**What the task asks:** Within the records below, find each line that holds the string "will", then copy it.

**Dataset content:**
- - -
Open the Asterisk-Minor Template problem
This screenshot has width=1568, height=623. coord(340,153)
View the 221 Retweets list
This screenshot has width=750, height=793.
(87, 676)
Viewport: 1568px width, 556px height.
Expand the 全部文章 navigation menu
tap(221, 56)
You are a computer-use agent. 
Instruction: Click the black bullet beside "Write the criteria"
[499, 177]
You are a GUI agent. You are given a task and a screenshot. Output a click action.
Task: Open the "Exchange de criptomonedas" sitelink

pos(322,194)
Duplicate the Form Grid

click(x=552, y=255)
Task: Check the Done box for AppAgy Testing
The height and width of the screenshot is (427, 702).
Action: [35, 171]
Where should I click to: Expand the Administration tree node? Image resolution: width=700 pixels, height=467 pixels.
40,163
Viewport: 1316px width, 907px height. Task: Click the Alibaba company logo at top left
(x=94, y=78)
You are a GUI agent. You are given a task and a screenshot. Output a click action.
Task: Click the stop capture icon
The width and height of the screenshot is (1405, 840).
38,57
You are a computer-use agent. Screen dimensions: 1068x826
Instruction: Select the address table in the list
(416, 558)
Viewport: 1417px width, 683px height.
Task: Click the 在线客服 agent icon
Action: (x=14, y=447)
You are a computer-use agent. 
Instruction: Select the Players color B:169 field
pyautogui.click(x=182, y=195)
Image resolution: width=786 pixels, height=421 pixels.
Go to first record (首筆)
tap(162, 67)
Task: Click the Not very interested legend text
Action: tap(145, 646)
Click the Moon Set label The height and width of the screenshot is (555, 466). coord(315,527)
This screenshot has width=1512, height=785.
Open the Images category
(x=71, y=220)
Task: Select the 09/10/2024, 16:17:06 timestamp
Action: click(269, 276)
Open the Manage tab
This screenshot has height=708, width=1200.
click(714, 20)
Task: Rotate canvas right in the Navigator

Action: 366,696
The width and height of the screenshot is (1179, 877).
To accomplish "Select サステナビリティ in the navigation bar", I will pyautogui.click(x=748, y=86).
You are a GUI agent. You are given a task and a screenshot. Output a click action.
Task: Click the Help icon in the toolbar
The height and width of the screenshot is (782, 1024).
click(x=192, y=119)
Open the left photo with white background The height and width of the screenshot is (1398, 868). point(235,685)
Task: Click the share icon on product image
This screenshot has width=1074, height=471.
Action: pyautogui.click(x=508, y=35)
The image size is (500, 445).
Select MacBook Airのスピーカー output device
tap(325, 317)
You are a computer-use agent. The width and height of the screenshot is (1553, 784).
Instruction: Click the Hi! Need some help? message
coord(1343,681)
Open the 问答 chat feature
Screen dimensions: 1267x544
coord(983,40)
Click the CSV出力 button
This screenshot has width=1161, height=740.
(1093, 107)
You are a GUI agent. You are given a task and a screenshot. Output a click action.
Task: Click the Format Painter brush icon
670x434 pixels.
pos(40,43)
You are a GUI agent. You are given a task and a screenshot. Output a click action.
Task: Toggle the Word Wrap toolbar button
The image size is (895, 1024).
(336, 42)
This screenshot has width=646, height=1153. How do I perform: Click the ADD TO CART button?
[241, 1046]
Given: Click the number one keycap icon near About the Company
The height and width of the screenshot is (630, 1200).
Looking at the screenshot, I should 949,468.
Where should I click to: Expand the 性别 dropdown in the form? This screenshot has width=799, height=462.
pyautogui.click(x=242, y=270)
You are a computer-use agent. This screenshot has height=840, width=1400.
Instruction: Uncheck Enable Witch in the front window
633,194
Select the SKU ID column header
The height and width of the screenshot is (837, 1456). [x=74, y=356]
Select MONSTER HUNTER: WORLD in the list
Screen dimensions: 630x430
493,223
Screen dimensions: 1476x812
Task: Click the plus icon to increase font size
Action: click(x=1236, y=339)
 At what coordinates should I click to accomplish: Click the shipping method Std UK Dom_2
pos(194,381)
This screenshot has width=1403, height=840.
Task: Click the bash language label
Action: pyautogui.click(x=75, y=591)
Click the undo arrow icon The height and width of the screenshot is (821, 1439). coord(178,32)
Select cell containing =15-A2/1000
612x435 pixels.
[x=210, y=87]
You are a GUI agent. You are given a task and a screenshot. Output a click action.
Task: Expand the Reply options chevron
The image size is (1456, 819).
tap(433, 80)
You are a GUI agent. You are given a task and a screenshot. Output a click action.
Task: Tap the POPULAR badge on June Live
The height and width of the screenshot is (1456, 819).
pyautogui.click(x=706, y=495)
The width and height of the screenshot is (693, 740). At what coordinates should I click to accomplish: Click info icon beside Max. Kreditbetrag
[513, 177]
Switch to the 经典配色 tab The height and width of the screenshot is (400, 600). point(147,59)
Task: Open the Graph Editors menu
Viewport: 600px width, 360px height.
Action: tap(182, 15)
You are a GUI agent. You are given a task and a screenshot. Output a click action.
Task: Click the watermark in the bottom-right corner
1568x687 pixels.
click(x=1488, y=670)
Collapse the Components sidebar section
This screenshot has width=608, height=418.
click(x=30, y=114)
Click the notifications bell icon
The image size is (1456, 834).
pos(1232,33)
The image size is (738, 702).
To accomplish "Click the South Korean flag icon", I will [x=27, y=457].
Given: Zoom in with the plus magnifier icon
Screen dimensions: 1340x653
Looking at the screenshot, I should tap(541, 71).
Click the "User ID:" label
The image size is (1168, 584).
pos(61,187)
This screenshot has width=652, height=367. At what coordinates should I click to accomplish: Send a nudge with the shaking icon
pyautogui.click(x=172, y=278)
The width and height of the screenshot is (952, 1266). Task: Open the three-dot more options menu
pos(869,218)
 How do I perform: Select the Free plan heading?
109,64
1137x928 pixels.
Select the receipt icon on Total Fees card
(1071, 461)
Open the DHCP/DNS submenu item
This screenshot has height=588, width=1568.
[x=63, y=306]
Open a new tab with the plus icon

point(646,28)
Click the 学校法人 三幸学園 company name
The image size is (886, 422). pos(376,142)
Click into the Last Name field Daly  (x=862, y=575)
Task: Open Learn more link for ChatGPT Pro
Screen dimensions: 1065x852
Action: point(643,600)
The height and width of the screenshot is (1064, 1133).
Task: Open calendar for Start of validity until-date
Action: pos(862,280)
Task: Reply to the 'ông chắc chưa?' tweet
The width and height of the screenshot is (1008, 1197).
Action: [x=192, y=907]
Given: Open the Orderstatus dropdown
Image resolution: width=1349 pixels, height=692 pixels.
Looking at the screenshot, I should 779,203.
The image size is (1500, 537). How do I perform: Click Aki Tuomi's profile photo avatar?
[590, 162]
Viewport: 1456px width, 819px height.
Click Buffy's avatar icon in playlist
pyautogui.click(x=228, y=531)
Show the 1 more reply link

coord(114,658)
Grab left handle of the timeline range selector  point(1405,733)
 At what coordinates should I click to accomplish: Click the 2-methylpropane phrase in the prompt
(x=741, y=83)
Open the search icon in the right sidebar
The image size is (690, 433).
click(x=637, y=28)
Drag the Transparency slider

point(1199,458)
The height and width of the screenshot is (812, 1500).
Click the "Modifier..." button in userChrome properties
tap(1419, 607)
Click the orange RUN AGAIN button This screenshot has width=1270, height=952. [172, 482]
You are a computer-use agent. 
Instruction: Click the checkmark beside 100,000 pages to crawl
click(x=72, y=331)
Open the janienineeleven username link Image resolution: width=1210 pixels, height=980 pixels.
- - -
**Task result:**
To accomplish "Select サステナビリティ in the navigation bar", I will pyautogui.click(x=748, y=86).
To accomplish "Click the South Korean flag icon", I will [x=27, y=457].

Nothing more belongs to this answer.